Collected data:
——————

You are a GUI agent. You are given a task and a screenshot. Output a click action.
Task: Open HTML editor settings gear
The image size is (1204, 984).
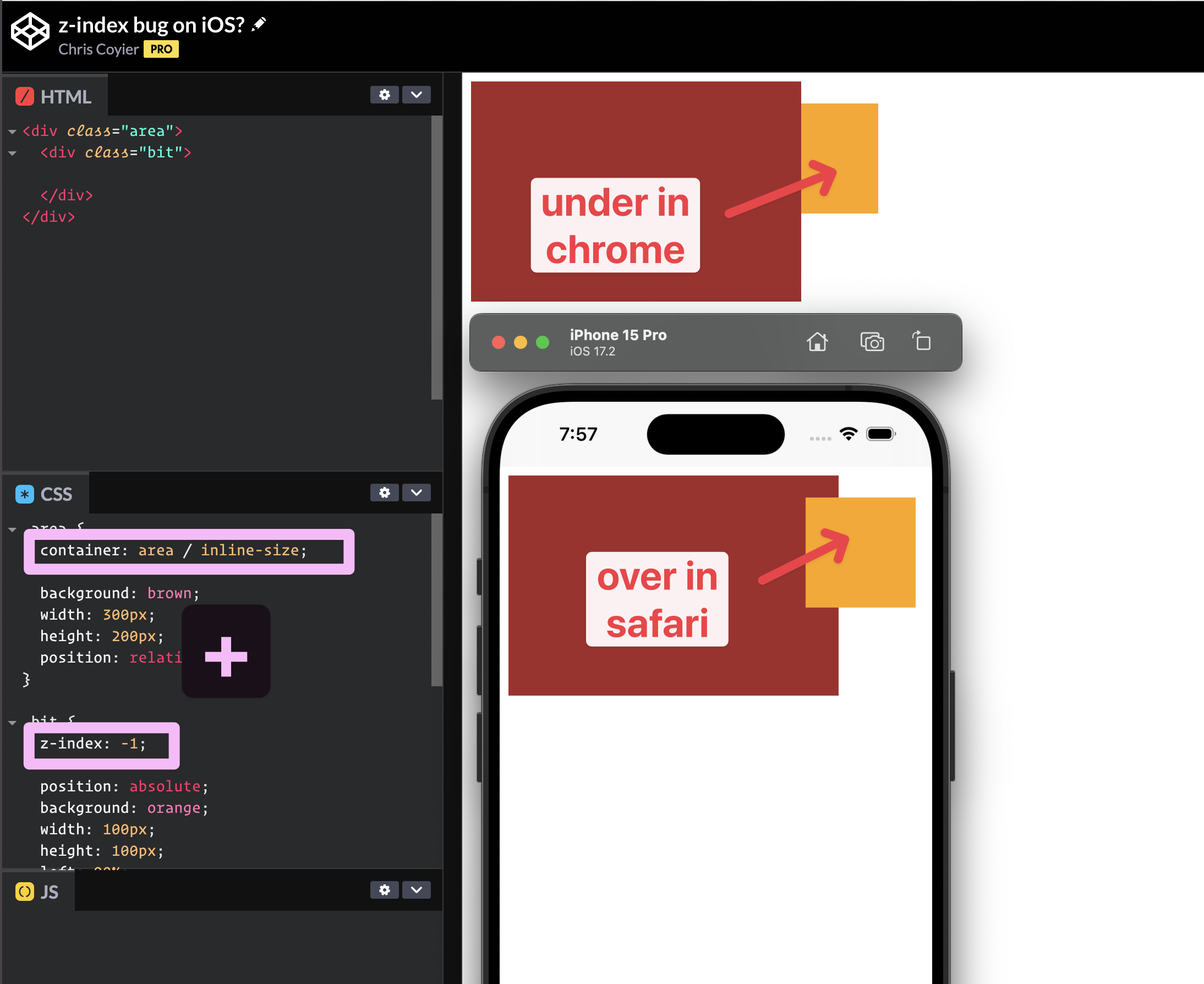[x=385, y=95]
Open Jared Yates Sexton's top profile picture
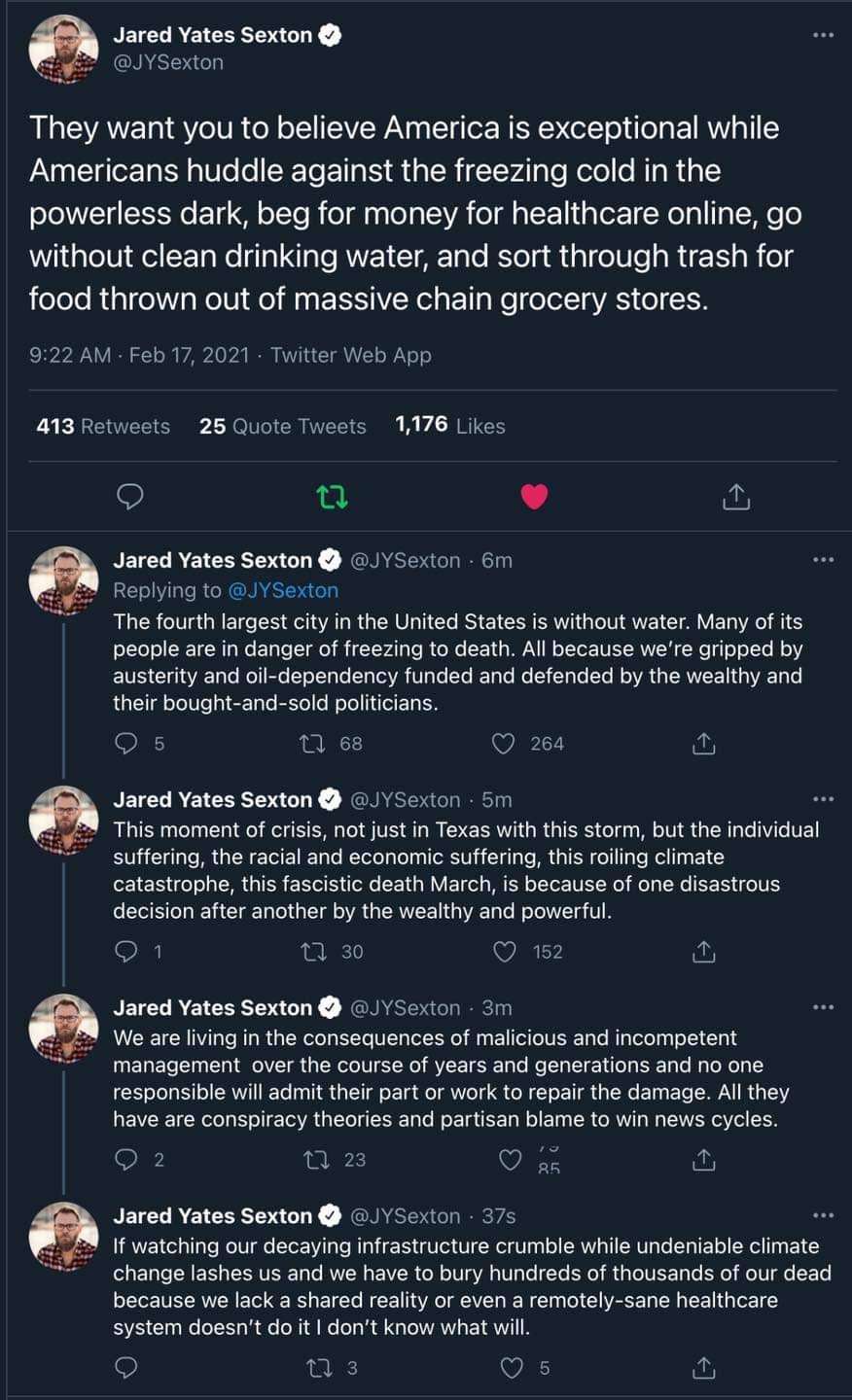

——————

Problem statement:
Before printing the records again, strip out the pictures; change nothing else.

Solution below:
You are a GUI agent. You are given a task and a screenshot. Output a click action.
Task: Open HTML editor settings gear
The image size is (1204, 984).
[x=385, y=95]
Open Jared Yates Sexton's top profile picture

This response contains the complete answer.